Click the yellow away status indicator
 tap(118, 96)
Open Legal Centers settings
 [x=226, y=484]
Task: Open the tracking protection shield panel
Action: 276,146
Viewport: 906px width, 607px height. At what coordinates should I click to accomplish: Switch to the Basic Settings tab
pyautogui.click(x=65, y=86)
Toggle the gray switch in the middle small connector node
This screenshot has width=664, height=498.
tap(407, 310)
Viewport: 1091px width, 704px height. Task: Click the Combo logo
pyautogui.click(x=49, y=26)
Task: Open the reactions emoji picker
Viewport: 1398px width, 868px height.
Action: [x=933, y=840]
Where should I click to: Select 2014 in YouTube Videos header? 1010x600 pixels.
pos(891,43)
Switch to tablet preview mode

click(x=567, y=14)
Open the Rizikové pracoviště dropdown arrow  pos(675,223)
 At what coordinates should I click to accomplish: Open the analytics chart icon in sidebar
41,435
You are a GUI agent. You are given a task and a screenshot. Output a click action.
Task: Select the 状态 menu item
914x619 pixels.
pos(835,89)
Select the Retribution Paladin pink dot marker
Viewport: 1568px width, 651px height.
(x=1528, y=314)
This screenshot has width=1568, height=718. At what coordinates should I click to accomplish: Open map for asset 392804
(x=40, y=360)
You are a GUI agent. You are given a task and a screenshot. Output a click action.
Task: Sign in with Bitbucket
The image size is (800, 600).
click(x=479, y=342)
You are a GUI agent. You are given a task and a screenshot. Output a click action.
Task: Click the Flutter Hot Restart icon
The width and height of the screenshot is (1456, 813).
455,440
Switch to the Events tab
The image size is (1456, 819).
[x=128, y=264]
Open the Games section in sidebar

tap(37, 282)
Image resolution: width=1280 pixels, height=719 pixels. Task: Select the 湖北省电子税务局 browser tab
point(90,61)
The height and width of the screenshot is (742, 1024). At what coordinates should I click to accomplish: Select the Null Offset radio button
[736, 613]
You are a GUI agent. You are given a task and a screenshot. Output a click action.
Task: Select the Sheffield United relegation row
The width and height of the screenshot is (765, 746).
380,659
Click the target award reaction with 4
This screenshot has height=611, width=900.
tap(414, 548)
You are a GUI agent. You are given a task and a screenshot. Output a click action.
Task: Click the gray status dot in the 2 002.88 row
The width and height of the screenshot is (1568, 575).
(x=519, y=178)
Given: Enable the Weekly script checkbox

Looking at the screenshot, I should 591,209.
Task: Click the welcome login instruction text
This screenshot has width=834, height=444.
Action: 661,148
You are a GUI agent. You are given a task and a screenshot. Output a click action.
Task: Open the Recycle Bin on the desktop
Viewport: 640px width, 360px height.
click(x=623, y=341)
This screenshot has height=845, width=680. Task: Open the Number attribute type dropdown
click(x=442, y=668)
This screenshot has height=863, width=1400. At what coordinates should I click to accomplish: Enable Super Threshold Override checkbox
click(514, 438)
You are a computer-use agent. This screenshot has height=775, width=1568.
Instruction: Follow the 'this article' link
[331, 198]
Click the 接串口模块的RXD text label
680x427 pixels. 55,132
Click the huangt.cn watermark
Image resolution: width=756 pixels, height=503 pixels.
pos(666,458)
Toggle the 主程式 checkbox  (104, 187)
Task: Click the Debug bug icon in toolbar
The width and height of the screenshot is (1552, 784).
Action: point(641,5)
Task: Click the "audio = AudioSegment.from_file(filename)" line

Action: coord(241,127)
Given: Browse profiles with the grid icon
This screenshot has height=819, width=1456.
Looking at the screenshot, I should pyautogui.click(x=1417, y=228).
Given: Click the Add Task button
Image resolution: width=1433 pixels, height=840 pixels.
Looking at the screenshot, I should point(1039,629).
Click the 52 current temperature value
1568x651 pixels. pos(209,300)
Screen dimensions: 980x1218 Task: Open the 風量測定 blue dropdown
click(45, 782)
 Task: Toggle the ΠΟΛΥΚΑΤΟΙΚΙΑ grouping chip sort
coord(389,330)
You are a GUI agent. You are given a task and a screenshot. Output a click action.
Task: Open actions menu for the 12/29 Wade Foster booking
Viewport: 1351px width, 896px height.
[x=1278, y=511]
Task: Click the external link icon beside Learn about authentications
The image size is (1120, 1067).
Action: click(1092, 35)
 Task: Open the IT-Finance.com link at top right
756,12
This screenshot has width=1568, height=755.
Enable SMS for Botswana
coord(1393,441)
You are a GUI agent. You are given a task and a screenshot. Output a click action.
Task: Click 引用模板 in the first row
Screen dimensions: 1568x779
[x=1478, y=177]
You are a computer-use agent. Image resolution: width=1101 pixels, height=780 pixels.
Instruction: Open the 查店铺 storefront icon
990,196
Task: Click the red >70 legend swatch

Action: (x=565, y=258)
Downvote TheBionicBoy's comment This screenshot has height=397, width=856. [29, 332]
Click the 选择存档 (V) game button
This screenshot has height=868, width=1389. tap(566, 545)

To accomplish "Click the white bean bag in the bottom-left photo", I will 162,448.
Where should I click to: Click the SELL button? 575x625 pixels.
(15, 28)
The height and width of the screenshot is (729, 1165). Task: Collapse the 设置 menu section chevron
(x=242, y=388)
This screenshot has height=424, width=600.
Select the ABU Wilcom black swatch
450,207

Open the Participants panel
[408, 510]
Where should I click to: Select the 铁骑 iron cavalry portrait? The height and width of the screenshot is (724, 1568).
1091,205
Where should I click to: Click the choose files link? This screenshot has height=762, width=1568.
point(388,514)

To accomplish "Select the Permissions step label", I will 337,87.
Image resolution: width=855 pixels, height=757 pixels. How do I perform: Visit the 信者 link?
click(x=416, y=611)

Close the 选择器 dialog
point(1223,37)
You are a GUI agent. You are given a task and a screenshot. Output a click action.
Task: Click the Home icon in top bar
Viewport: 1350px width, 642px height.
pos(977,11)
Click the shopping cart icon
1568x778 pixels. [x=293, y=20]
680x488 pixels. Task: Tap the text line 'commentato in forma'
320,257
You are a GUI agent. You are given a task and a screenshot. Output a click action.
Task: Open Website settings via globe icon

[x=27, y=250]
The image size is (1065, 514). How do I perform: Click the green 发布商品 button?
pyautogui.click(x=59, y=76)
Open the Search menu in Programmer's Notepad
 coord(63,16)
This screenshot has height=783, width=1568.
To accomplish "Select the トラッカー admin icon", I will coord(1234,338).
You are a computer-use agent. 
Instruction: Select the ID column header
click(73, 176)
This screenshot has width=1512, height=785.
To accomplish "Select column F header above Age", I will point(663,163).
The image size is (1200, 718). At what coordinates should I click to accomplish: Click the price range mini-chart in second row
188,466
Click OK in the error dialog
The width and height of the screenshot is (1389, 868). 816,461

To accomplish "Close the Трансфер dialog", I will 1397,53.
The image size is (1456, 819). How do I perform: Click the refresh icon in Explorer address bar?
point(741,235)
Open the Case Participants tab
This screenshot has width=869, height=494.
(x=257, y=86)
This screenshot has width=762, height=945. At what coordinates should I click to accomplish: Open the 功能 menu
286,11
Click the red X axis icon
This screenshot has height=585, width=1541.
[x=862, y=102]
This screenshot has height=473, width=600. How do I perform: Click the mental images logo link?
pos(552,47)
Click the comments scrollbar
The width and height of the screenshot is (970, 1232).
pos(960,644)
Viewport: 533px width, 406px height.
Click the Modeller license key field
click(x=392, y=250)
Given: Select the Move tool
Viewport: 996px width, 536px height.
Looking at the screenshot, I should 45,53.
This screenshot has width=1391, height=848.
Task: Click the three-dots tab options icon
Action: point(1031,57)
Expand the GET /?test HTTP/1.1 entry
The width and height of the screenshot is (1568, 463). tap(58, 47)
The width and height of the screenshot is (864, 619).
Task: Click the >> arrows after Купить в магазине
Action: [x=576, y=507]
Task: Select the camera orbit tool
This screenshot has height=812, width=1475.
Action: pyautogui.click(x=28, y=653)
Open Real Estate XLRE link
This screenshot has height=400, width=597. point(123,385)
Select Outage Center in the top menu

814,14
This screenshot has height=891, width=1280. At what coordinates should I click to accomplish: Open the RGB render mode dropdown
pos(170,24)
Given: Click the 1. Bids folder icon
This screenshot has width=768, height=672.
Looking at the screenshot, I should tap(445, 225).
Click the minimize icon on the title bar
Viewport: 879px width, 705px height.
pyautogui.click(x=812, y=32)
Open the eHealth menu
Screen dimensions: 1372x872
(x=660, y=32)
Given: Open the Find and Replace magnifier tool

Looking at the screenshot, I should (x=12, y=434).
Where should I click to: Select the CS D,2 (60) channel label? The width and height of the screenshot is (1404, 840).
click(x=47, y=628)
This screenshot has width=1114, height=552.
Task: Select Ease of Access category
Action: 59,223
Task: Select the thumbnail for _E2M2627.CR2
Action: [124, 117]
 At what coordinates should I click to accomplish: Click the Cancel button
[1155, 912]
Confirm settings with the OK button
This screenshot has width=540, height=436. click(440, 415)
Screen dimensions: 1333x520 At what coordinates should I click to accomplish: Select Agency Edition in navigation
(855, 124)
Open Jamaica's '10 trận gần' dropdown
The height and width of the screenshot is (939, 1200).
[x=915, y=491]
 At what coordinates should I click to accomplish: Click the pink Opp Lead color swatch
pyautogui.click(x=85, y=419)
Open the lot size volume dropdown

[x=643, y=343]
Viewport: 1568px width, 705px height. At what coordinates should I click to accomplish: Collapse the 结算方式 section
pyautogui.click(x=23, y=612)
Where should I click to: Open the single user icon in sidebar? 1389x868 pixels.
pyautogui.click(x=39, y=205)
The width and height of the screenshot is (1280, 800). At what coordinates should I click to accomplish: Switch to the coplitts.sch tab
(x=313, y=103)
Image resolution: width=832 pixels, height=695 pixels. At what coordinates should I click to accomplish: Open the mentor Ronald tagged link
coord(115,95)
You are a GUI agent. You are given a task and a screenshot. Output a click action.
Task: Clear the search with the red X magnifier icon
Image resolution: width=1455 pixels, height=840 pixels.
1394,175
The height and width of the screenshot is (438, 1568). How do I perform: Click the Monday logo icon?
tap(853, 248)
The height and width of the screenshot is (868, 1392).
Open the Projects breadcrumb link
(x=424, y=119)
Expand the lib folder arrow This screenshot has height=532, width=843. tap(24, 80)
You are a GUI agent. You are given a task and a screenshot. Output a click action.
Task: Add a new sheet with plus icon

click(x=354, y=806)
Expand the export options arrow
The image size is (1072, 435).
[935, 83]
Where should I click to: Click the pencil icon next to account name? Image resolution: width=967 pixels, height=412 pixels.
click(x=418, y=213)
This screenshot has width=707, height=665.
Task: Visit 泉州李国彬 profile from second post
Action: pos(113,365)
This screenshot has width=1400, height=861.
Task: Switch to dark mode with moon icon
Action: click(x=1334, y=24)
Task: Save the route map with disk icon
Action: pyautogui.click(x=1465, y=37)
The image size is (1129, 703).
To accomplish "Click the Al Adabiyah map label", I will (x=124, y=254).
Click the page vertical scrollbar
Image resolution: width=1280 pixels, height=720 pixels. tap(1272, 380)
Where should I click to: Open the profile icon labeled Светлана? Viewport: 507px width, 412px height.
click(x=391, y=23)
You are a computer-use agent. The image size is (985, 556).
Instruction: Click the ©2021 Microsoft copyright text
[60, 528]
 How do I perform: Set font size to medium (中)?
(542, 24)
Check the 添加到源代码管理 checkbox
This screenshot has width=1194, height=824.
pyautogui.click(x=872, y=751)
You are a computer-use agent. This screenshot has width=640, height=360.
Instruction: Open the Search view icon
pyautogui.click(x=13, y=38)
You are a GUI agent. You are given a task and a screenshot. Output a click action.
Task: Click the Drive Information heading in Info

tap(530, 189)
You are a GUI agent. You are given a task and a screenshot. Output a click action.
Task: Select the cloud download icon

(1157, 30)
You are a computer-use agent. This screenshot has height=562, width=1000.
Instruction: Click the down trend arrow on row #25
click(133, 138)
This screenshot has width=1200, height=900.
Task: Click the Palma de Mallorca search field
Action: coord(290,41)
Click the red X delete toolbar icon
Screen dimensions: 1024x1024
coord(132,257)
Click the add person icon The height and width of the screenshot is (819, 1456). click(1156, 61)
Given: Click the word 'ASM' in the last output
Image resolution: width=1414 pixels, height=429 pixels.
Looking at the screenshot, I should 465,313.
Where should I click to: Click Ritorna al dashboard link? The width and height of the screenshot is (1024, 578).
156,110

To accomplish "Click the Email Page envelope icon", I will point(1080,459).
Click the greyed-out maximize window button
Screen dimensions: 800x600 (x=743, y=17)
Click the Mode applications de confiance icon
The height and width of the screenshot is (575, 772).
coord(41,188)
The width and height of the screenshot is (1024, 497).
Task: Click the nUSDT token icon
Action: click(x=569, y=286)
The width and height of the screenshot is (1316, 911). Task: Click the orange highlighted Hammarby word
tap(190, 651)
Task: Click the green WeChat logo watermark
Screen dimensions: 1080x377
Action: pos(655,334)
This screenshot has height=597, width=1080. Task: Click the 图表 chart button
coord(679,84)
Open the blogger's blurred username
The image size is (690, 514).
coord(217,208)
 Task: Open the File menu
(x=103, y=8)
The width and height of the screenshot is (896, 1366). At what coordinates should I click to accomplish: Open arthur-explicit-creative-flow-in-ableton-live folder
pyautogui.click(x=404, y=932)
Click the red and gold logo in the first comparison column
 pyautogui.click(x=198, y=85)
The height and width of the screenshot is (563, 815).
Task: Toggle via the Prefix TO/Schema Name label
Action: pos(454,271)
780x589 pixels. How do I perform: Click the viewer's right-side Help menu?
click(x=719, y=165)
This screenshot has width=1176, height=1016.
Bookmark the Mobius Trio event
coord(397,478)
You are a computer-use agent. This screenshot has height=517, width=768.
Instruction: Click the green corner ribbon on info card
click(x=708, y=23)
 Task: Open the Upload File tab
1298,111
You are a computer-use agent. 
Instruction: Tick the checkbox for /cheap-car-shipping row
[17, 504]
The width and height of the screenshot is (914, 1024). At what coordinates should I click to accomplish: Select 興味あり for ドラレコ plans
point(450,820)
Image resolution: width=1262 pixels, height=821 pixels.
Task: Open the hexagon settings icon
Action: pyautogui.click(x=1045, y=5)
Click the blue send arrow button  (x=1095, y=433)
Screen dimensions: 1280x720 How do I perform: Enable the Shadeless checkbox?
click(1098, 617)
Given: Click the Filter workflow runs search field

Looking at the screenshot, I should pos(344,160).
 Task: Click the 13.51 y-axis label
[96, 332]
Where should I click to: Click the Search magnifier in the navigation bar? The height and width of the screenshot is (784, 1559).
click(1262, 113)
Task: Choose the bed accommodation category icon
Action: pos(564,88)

********

#### Set problem
Return each row above that contains the word "gray". Case counts, so match only that exact capitalization.

#### Solution below
Toggle the gray switch in the middle small connector node
Task: Click the gray status dot in the 2 002.88 row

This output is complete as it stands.